- _STATED GOAL_
Print the following lines word for word.

==========

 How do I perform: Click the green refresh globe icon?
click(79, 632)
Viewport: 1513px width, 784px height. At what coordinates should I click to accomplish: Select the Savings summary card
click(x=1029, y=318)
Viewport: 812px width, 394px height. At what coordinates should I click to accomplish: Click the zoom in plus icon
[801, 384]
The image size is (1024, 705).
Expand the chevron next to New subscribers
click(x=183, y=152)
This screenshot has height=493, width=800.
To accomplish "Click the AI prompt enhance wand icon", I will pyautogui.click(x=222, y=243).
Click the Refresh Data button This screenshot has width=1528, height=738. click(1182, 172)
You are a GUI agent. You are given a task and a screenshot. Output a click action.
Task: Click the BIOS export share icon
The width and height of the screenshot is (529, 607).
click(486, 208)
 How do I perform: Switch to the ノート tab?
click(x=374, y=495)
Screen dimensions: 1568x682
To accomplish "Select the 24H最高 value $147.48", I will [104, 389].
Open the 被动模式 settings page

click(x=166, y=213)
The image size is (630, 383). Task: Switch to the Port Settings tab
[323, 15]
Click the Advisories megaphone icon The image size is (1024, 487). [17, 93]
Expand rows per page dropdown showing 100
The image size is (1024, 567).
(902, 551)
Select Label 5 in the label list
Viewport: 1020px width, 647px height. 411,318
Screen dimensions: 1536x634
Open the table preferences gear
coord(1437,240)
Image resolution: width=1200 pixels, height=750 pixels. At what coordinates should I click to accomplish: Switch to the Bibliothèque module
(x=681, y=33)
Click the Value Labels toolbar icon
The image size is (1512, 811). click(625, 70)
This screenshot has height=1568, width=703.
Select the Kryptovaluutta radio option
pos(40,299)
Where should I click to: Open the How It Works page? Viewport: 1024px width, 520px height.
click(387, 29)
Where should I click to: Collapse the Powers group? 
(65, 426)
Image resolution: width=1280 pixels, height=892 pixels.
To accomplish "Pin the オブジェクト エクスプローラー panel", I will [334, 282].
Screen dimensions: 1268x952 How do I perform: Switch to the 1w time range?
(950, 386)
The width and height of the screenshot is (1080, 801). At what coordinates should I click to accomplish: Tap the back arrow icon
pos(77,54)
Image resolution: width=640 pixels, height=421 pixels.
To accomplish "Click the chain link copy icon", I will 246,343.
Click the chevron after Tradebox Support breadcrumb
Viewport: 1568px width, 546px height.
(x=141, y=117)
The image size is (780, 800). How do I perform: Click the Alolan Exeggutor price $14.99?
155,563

==========

- _RESPONSE FOR THIS EXERCISE_
 How do I perform: Click the green refresh globe icon?
click(79, 632)
Viewport: 1513px width, 784px height. At what coordinates should I click to accomplish: Select the Savings summary card
click(x=1029, y=318)
Viewport: 812px width, 394px height. At what coordinates should I click to accomplish: Click the zoom in plus icon
[801, 384]
The image size is (1024, 705).
Expand the chevron next to New subscribers
click(x=183, y=152)
This screenshot has height=493, width=800.
To accomplish "Click the AI prompt enhance wand icon", I will pyautogui.click(x=222, y=243).
Click the Refresh Data button This screenshot has width=1528, height=738. click(1182, 172)
You are a GUI agent. You are given a task and a screenshot. Output a click action.
Task: Click the BIOS export share icon
The width and height of the screenshot is (529, 607).
click(486, 208)
 How do I perform: Switch to the ノート tab?
click(x=374, y=495)
Screen dimensions: 1568x682
To accomplish "Select the 24H最高 value $147.48", I will [104, 389].
Open the 被动模式 settings page

click(x=166, y=213)
The image size is (630, 383). Task: Switch to the Port Settings tab
[323, 15]
Click the Advisories megaphone icon The image size is (1024, 487). [17, 93]
Expand rows per page dropdown showing 100
The image size is (1024, 567).
(902, 551)
Select Label 5 in the label list
Viewport: 1020px width, 647px height. 411,318
Screen dimensions: 1536x634
Open the table preferences gear
coord(1437,240)
Image resolution: width=1200 pixels, height=750 pixels. At what coordinates should I click to accomplish: Switch to the Bibliothèque module
(x=681, y=33)
Click the Value Labels toolbar icon
The image size is (1512, 811). click(625, 70)
This screenshot has height=1568, width=703.
Select the Kryptovaluutta radio option
pos(40,299)
Where should I click to: Open the How It Works page? Viewport: 1024px width, 520px height.
click(387, 29)
Where should I click to: Collapse the Powers group? 
(65, 426)
Image resolution: width=1280 pixels, height=892 pixels.
To accomplish "Pin the オブジェクト エクスプローラー panel", I will [334, 282].
Screen dimensions: 1268x952 How do I perform: Switch to the 1w time range?
(950, 386)
The width and height of the screenshot is (1080, 801). At what coordinates should I click to accomplish: Tap the back arrow icon
pos(77,54)
Image resolution: width=640 pixels, height=421 pixels.
To accomplish "Click the chain link copy icon", I will 246,343.
Click the chevron after Tradebox Support breadcrumb
Viewport: 1568px width, 546px height.
(x=141, y=117)
The image size is (780, 800). How do I perform: Click the Alolan Exeggutor price $14.99?
155,563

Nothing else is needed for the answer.